Dana · December 21, 2023, 8:50am

Thank you Daniel,
I didn't completely understand your response. We work with human and mouse samples, and the problem I described is from a mouse dataset - we did not have similar issues with a human vaginal dataset. I am using qiime2 2023.7. In all cases, we trimmed only the barcodes from the front end of the sequences.

Can you explain what you mean by the relaxed clustering? I used the default clustering threshold in DADA2 and did not specify a threshold in the gg2 command.

Can you explain what the gg2 filtering does exactly?
If I would like to retain my taxa table, including unnamed taxa, can I use gg2 as a classifier (in qiime feature-classifier classify-sklearn command) rather than using the filtering function? In the past, I used gg1 only as a classifier.
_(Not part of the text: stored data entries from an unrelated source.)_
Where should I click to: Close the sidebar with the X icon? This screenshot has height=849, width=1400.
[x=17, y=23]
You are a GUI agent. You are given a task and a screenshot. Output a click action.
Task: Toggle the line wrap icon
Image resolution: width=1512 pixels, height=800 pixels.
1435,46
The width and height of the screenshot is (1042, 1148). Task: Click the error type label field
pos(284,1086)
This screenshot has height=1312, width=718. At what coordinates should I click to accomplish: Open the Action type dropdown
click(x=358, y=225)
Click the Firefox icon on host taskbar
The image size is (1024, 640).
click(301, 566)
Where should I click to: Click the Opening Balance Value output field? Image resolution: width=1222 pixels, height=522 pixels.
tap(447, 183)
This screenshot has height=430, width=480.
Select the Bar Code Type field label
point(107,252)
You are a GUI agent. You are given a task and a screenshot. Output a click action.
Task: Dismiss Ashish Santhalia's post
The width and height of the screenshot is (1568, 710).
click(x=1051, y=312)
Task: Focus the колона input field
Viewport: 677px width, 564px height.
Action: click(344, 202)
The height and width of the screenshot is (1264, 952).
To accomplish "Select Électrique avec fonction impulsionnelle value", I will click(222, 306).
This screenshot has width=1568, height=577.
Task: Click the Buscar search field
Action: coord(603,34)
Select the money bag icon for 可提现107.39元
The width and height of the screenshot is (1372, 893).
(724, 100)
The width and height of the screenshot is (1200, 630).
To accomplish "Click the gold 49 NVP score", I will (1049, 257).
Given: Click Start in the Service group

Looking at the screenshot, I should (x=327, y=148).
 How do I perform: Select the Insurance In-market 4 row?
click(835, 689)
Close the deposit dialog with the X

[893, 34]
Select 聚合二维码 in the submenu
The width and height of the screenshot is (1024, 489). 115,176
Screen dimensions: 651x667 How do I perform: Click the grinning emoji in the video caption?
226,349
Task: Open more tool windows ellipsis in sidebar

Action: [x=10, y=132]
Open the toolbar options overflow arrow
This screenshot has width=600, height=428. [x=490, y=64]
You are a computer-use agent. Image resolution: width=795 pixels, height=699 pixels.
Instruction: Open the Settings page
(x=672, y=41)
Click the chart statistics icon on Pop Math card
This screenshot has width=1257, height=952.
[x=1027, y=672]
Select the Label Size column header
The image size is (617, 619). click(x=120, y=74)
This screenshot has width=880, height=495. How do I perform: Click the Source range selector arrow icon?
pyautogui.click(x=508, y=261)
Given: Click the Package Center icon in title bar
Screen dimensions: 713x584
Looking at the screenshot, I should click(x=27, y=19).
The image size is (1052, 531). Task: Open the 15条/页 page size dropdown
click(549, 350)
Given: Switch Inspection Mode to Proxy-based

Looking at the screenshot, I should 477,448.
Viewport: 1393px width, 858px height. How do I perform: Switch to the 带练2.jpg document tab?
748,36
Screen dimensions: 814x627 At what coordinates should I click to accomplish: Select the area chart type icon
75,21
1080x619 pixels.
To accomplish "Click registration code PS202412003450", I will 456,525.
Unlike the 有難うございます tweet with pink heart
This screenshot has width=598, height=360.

Thank you again for your help.
Dana

wasade · December 21, 2023, 8:46pm

Hi Dana,

By relaxed threshold, I mean to reduce the level of similarity used with vsearch via non-v4-16s.

GG2 filtering computes a set intersection between the features in your table, and the features in the tree. So the features need to exist exactly. In practice, for well studied environments in particular like human and mouse samples, at 90, 100, or 150nt fwd ASVs from V4 relative to the EMP 16S primers, I would expect most ASVs to match and representative of most of the sequence data, as we placed ~20M fragments from over 300,000 public and private microbiome samples.

There exists pre-computed Naive Bayes classifiers that are compatible with the feature-classifier sklearn action in QIIME 2 data resources

Best,
Daniel

system · January 22, 2024, 2:47am

This topic was automatically closed 31 days after the last reply. New replies are no longer allowed.